Your instructions
Retype, without changes or pictures, only the lines that begin at the one containing "This screenshot has" and end at the last line of the records that follow.

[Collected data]
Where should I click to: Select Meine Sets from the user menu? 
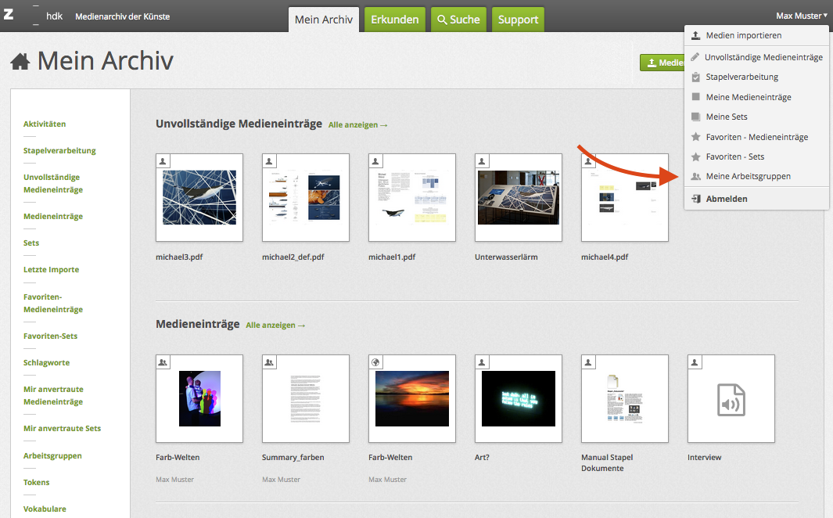tap(727, 117)
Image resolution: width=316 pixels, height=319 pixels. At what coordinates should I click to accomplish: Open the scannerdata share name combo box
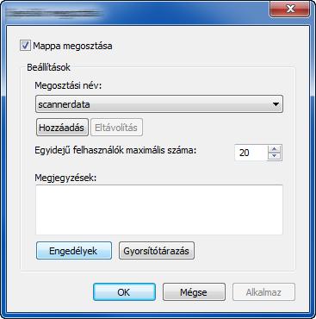[x=159, y=104]
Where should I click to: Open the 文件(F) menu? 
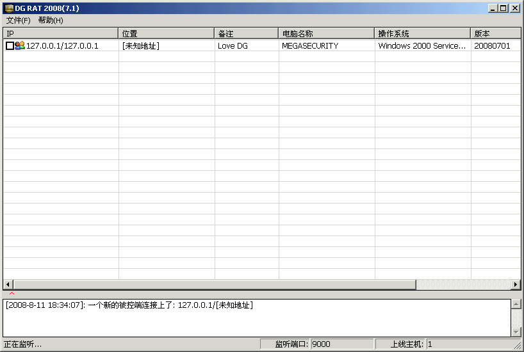pos(18,20)
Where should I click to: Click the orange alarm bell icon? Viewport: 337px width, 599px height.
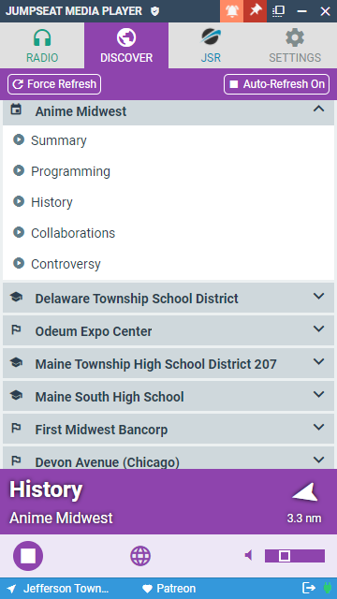(x=231, y=11)
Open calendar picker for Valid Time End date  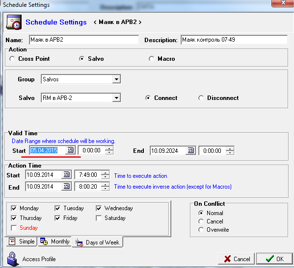(190, 150)
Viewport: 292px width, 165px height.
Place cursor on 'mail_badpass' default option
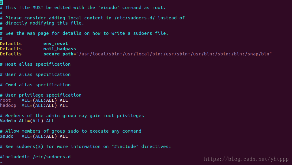click(x=60, y=49)
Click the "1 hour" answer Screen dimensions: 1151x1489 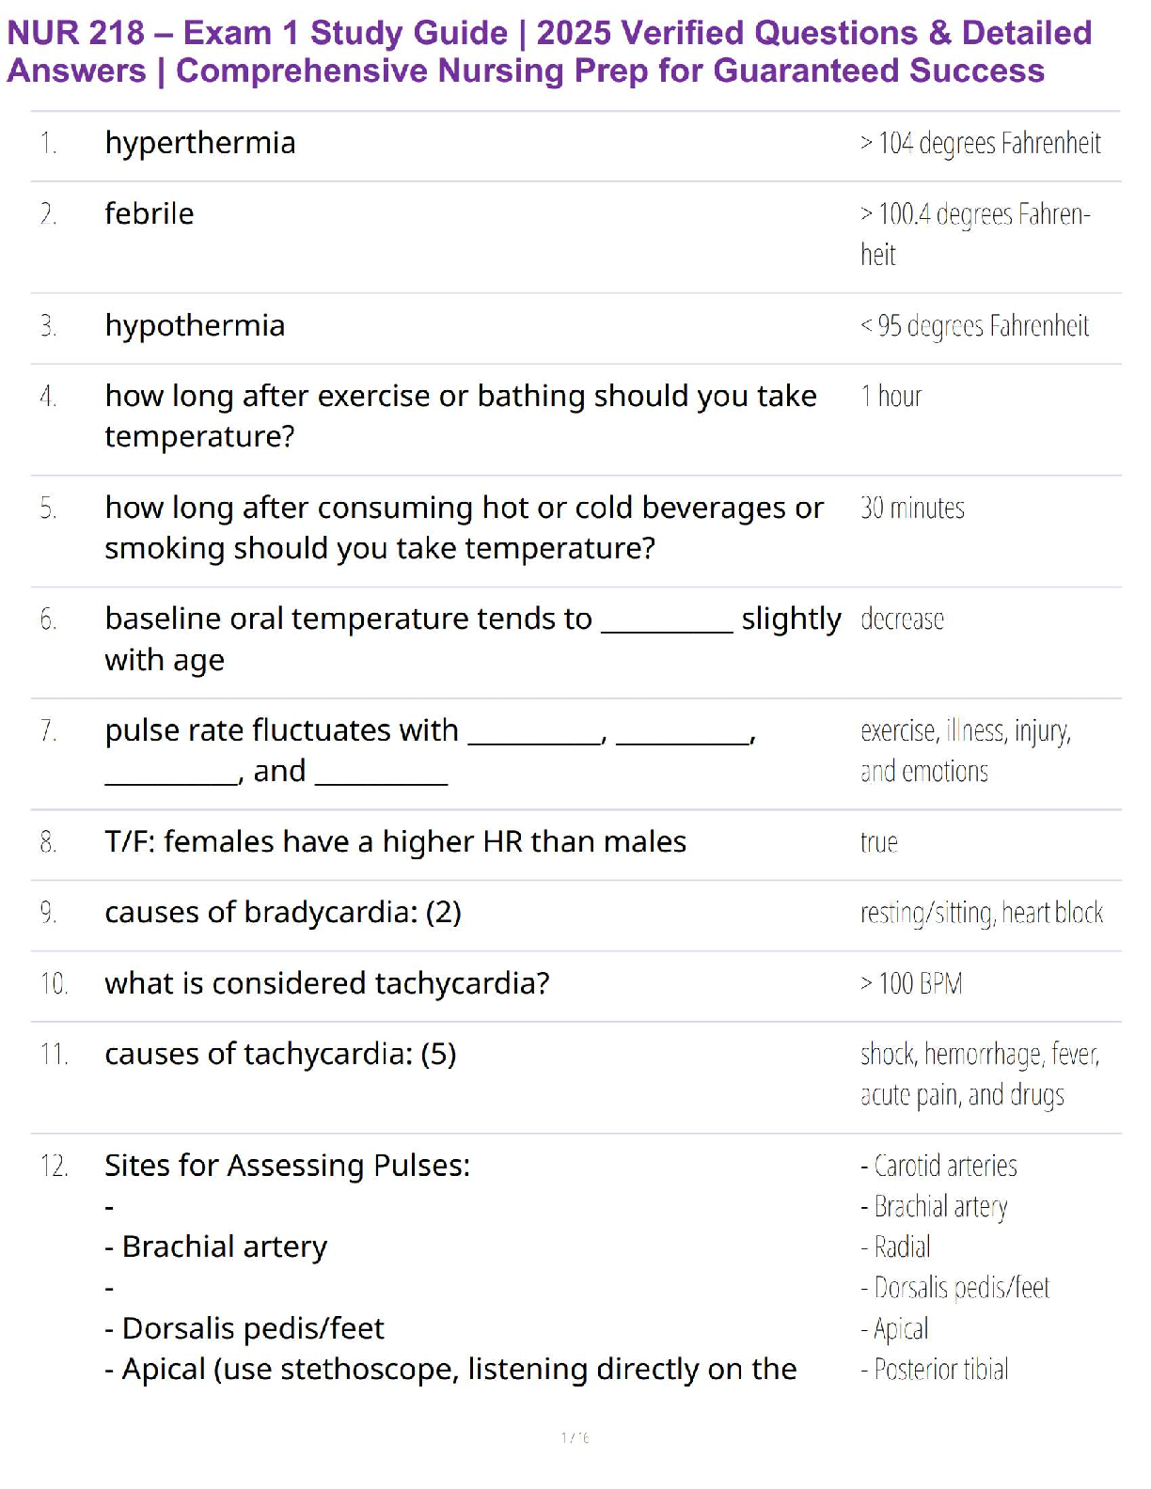(x=891, y=397)
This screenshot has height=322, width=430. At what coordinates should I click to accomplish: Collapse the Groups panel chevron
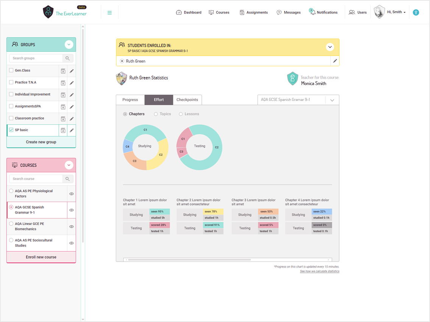click(69, 45)
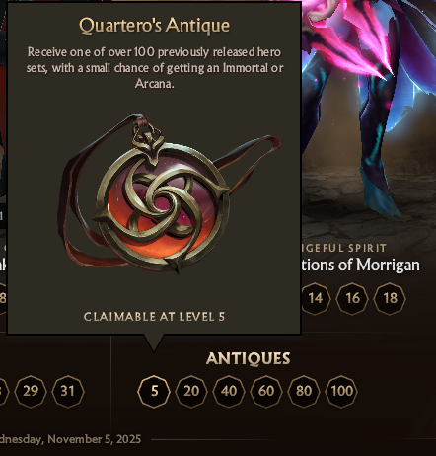The height and width of the screenshot is (456, 436).
Task: Select the level 80 antique badge
Action: tap(304, 392)
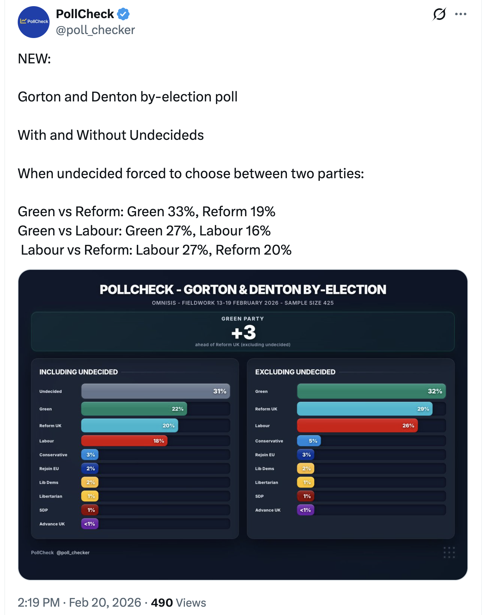
Task: Click the Green Party +3 lead banner
Action: pos(243,332)
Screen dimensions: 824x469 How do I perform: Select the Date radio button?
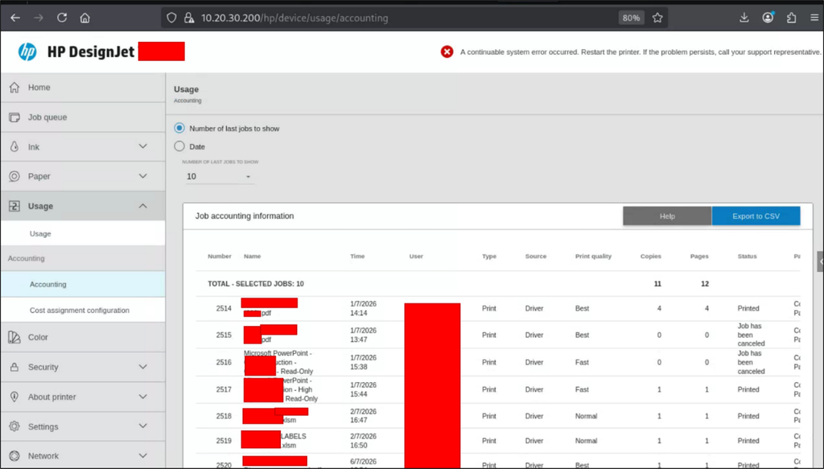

Solution to the problem
This screenshot has height=322, width=430. At what coordinates should I click to accomplish: Collapse the Groups panel chevron
click(69, 45)
The height and width of the screenshot is (456, 436).
Task: Select the level 80 antique badge
Action: tap(304, 392)
Task: Click the Green Party +3 lead banner
Action: pos(243,332)
Screen dimensions: 824x469 How do I perform: Select the Date radio button?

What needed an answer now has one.